*Directions:*
An exact reproduction is needed of every line from the beginning of the data down to and including the line that contains "This screenshot has width=627, height=700.", minus the pictures.

------ Supplied records

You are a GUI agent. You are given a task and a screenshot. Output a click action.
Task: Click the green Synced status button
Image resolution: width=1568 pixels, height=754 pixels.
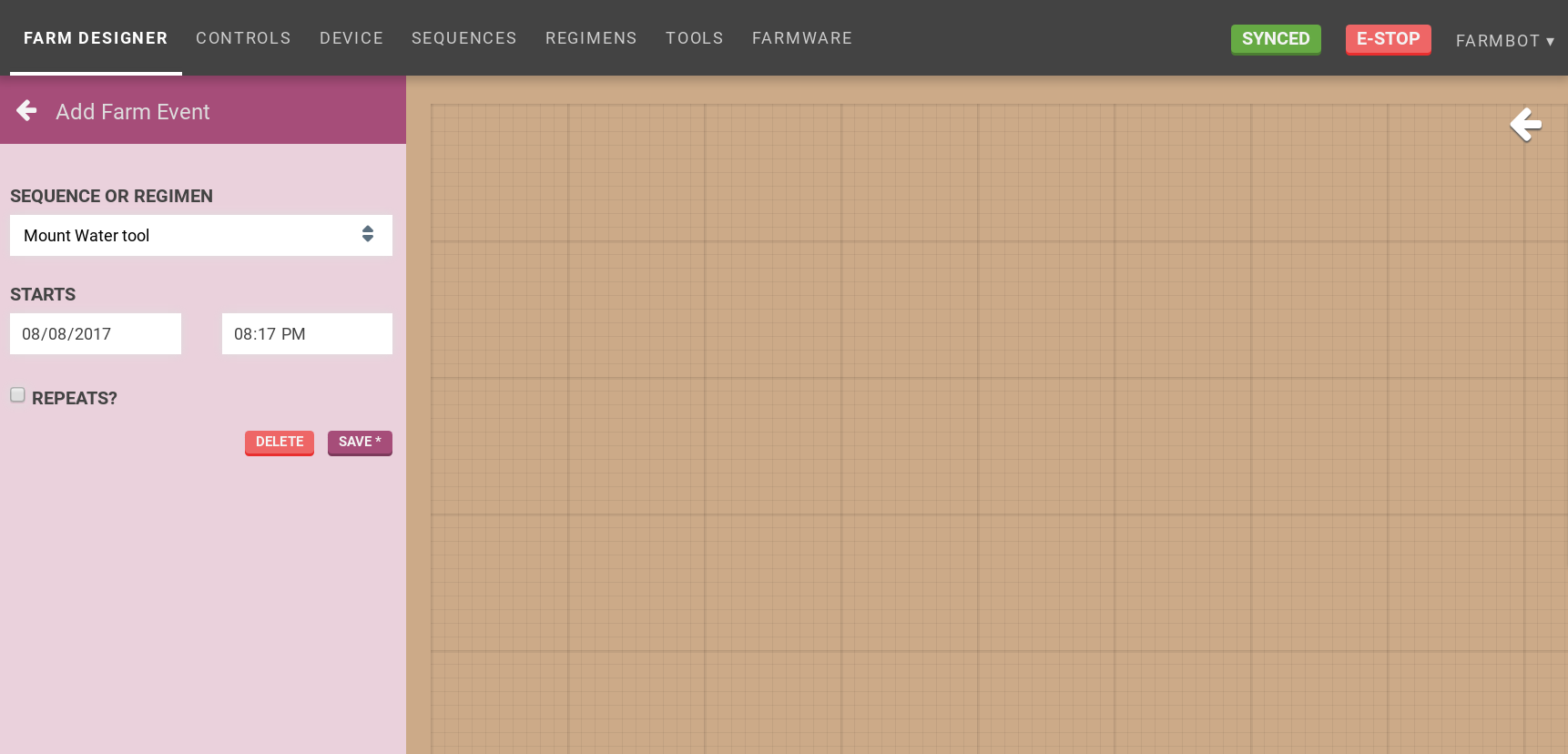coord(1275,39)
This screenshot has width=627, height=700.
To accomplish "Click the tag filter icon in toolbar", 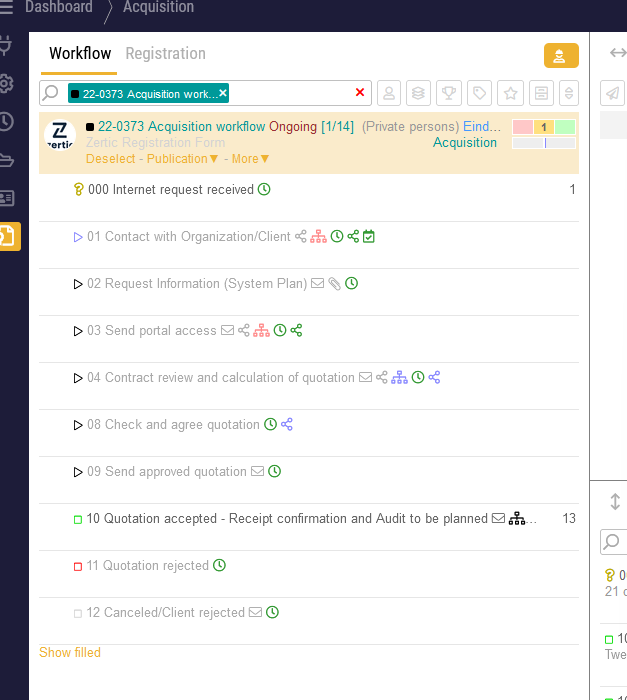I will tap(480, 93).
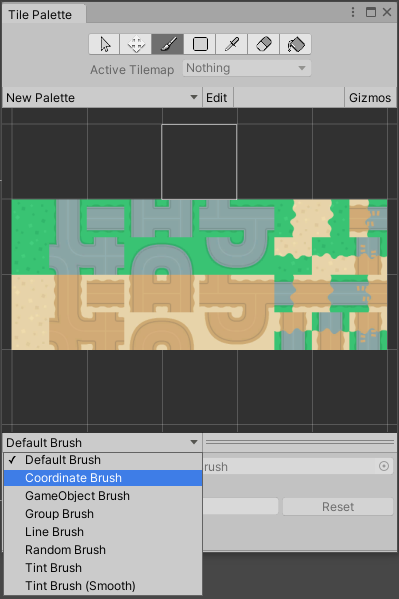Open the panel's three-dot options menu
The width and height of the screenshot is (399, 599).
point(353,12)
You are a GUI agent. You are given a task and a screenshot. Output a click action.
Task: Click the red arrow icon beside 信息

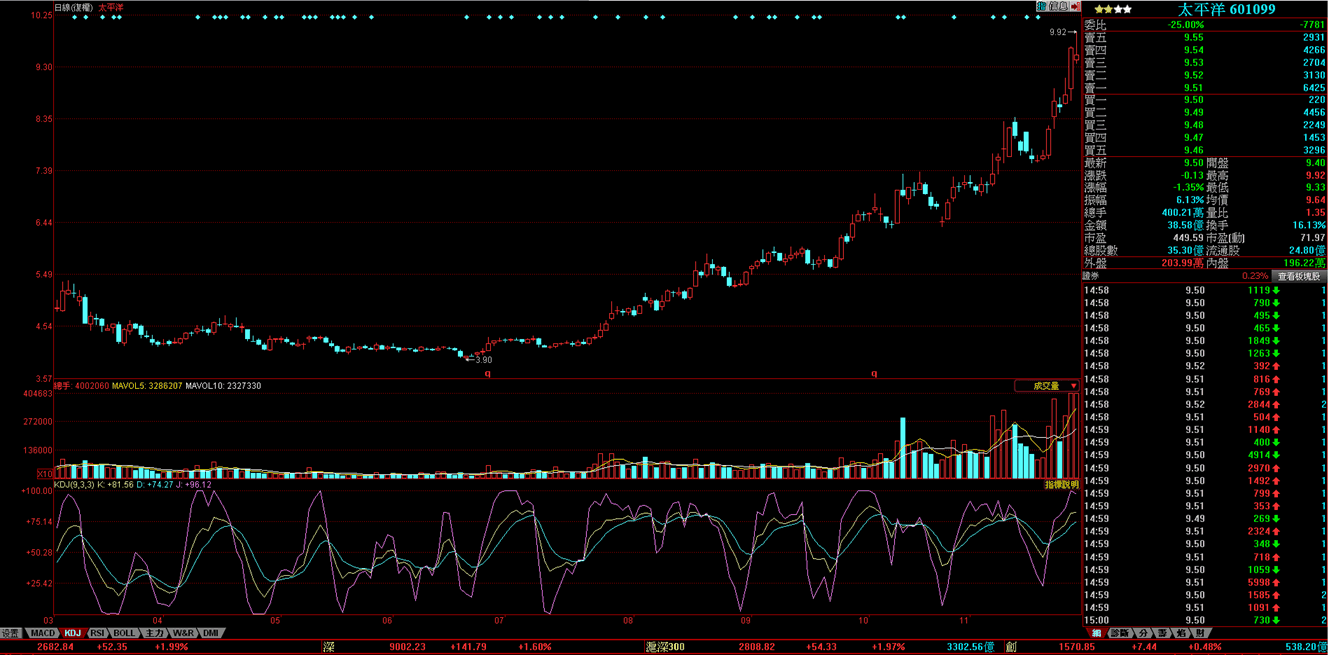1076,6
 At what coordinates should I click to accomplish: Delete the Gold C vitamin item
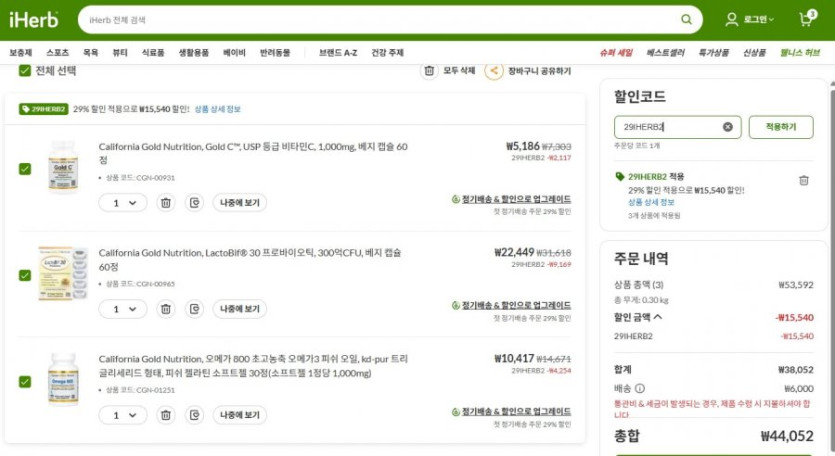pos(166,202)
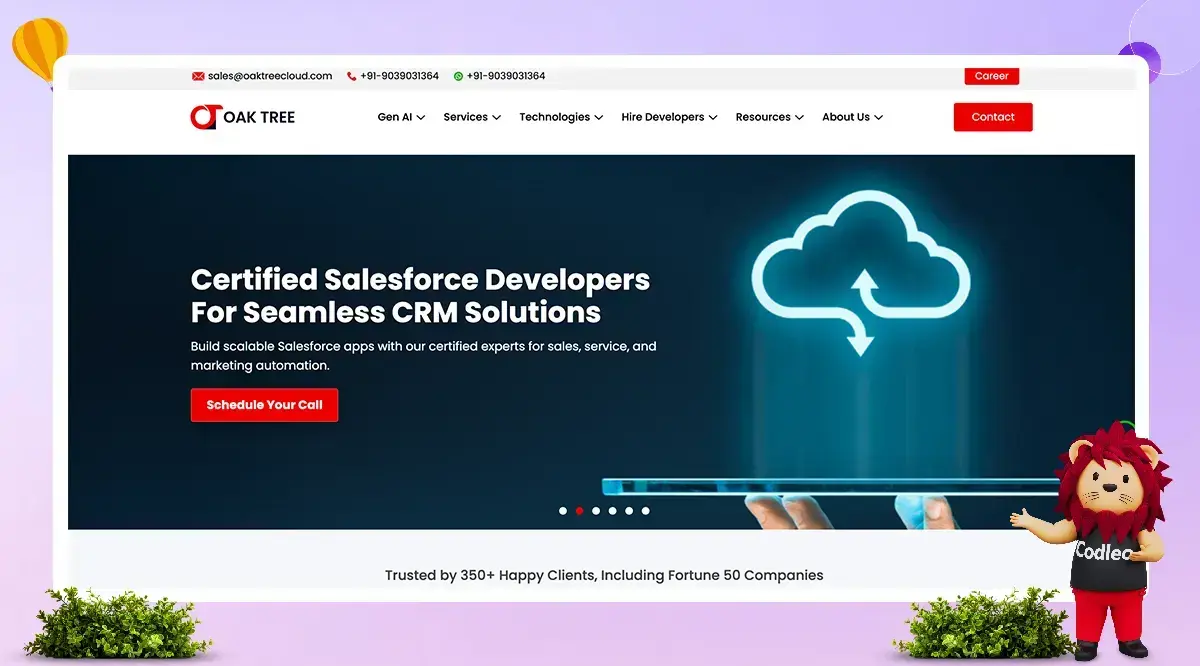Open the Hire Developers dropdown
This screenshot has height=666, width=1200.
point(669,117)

------------

*Your response:*
You are a GUI agent. You are given a task and a screenshot. Output a click action.
Task: Click the green Synced status button
Image resolution: width=1568 pixels, height=754 pixels.
coord(1275,39)
This screenshot has width=627, height=700.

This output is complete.